Last visit was: Mon Dec 09, 2024 7:13 am
|
It is currently Mon Dec 09, 2024 7:13 am
|
RISC register r0: Any alternative models of operation?
Author |
Message |
NorthWay
Joined: Thu Jan 17, 2013 4:38 pm Posts: 54
|
(Not sure this is the right forum part, but anyway:)
The classic RISC model hardwires register 0 (or perhaps I should call it r0) to 0. This has the advantage of giving the instruction set a garbage dump and to alias (or macro) several instructions into variations of some other opcode.
Are there any risc designs that have deviated from this model? Or other recent cpu designs with plenty of registers? Have there been any designs that hardwire other registers, or change the r0 value depending on which place in the opcode it is used?
It was that last part I was thinking about recently when toying with ideas in my head. Math tells us that there are many operations where the order does not matter, but on the other hand there are some typical computations where it matters absolutely. Thinking about a "mapping" of 68K opcodes down to a risc (which is what I was doing :-): NEG: 0 - value (order dependent) NOT: value XOR -1 (not order dependent)
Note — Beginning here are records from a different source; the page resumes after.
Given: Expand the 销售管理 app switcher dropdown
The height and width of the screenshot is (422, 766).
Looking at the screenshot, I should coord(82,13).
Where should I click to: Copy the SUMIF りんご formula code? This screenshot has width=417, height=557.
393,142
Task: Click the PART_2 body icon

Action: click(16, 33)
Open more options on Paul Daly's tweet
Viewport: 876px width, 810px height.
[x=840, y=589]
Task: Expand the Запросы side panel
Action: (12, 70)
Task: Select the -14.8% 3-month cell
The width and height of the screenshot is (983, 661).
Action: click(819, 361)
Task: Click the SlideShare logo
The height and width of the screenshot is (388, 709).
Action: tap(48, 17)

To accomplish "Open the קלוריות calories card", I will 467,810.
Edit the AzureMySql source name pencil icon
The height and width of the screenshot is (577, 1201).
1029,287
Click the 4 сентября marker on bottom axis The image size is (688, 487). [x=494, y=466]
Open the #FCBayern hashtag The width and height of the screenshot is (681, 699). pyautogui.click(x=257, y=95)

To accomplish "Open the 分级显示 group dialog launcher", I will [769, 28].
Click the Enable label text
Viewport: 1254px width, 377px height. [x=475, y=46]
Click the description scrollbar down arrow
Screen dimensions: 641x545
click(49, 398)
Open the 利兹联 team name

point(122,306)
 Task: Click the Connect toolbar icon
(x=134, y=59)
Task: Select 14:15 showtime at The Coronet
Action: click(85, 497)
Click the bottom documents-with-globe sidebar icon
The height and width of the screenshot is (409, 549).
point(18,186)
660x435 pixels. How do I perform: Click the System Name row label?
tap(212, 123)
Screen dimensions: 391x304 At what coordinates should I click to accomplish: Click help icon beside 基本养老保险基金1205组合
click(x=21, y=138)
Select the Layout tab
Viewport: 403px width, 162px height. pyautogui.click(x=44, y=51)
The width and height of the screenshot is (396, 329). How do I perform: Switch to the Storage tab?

Would there be any value in trying to let r0 be 0 or -1(probably) depending on where in the opcode it is used? Would it be hard to implement?
|
Thu Jan 31, 2013 11:53 pm |
|
|
Dr Jefyll
Joined: Tue Jan 15, 2013 5:43 am Posts: 189
|
Quote: Thinking about a "mapping" of 68K opcodes down to a risc Hello, NorthWay! I guess you know that Motorola/Freescale has already undertaken something along this line -- the so-called Coldfire instruction set. I suppose it's debatable how "RISC"y Coldfire is, but certainly it's not as "CISC"y as an actual 68k. Perhaps it'll give you some ideas. http://en.wikipedia.org/wiki/Freescale_ColdFireQuote: Have there been any designs that hardwire other registers, or change the r0 value depending on which place in the opcode it is used?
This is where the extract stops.